For the United States there are two main implications. The first is that it is a good thing that China become rich, for it will benefit the American economy in the process and a richer China will become more democratic. This will not necessarily make it easier to deal with, but experience has shown that democracies are less-dangerous interlocutors for other democracies than are dictatorships. Washington should therefore stop holding trade relations hostage to an array of current political disputes. The United States should instead make most-favored-nation status for China permanent and impose no extra obstacles to its admission to the World Trade Organization (WTO). Our economic interests need to be pressed on the many trade issues in contention, but it is much better to address them in the WTO forum than in the current, highly politicized, bilateral tit-for-tat manner in which we have been engaged in recent years.

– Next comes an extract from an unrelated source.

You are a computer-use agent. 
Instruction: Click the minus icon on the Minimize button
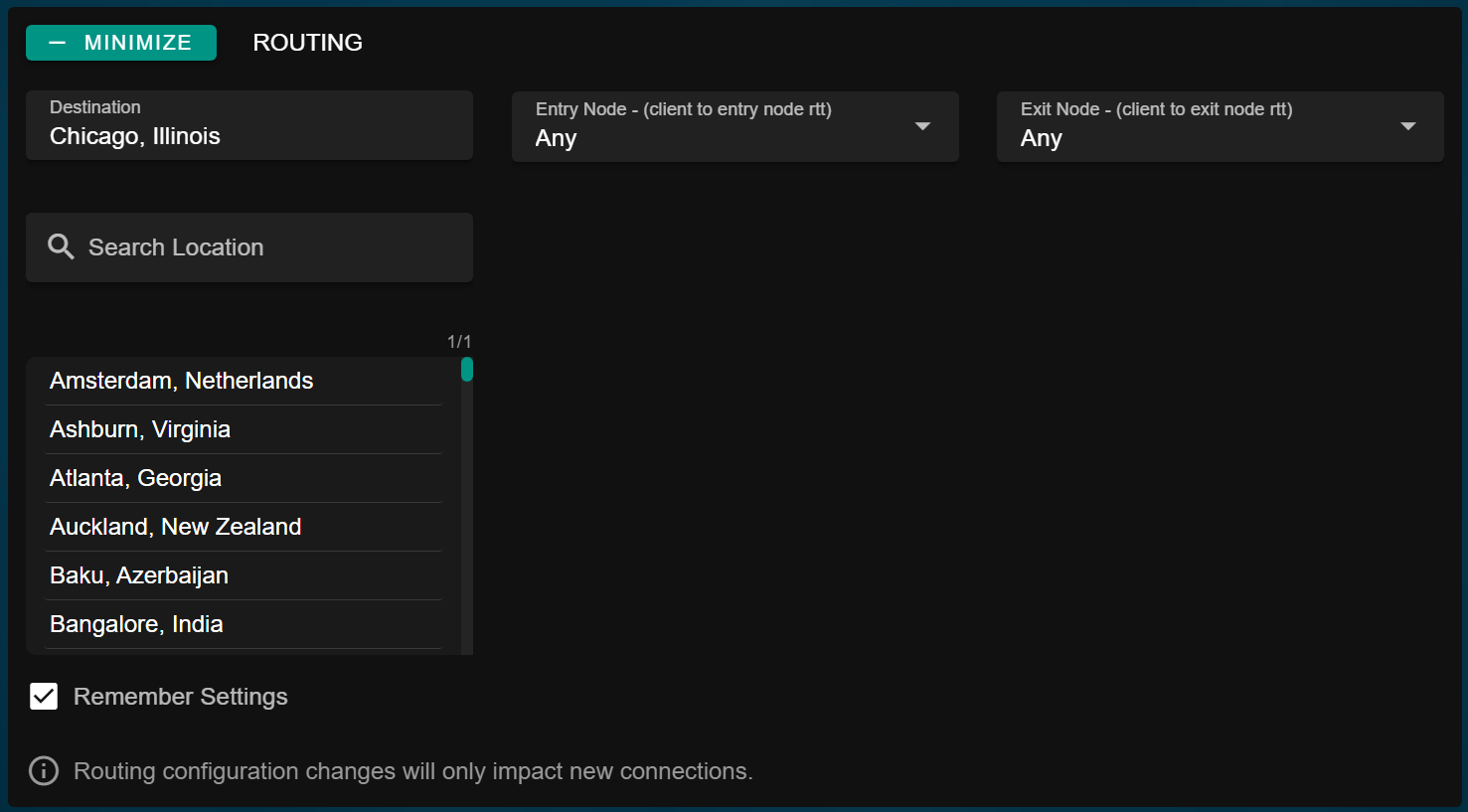[x=58, y=42]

If trade sanctions are ruled out-of-bounds in dealing with nontrade matters, how are we to dissuade China from exporting weapons and delivery systems capable of mass destruction? This is a question the Clinton administration has failed to address adequately, and it is a failure that is likely to encourage similar transfers in the future. One answer lies in our taking actions in the security domain rather than in economics. There is much in the way of arms for defense that we have not provided to Taiwan, or to other countries in the region that worry about China, that we might supply.

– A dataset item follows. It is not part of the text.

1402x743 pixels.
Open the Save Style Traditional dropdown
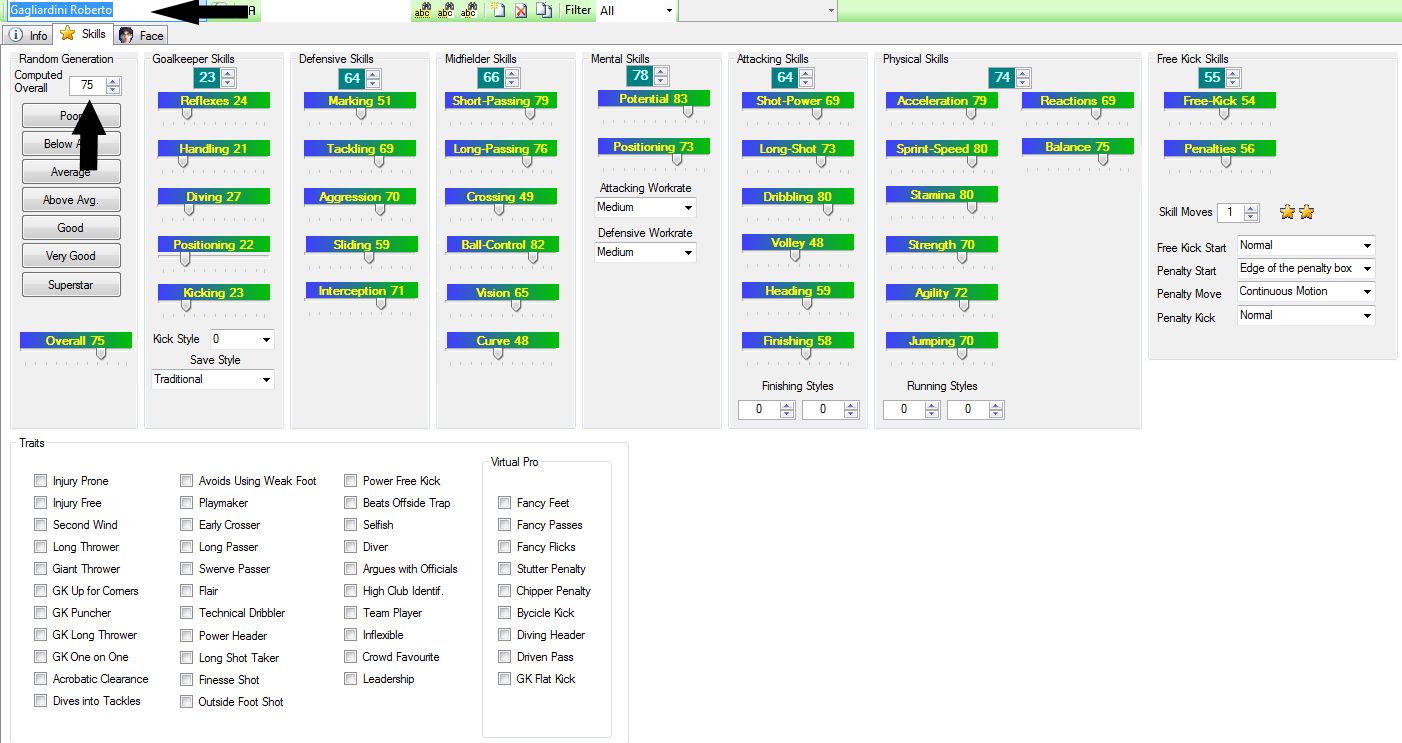(x=213, y=380)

The second main policy implication for us is to defend strongly Taiwan's de facto independence. We have an interest in a peaceful East Asia, and we share more values with a democratic Taiwan today than we did with the authoritarian one of days gone by. If Beijing resumes military pressures against the island, we should not only supply more advanced arms to Taiwan but make it clear to China that it will confront American military power if it crosses our redline. We need also to make it clear to Taipei that a condition of our support is that it give up on de jure independence, for that would escalate the confrontation with Beijing, something that we and the Taiwanese should both want to avoid. This merely restates the long-standing American policy that there is only one China but that we resist any attempt to unify it by force. The difference now is that political evolution in China can be expected to ease the problem.

It follows from this analysis that we should not assume that China will inevitably become a threat to U.S. interests. We have a common interest with China in seeing its people prosper and at peace, in dealing with environmental problems, and in coping with the dangers associated with the spread of weapons capable of mass destruction. This common agenda would be better advanced if China were a member of the various organizations that make the rules on such matters. Nonetheless, American criticism of China's human rights violations should and will continue, but it should not be linked to trade issues. Our criticisms will have increasing resonance inside a China with a better-educated and informed population that has access to greatly improved telecommunications, a China that is growing freer year by year.

HERE'S THE DEAL

Put another way, the deal-better left tacit than made explicit-is this: Beijing bets on the many benefits of getting rich, including military power and a peaceful reconciliation with Taipei. Taipei bets that a democratic China will emerge and holds off declaring itself independent. Washington bets that a rich China will become democratic and that the Taiwan issue will be peacefully settled in the context of a moderated Chinese foreign policy.

Americans sustained the cold war with the Soviet Union for forty-five years until victory came. The prospect of a twenty-year (more or less) effort to help the Chinese people become free-while helping Taiwan retain its freedoms-is much less daunting. There may be trouble with China during its passage to democracy-or even after-but the odds should go down as it becomes more prosperous. We should do nothing to interfere with that process.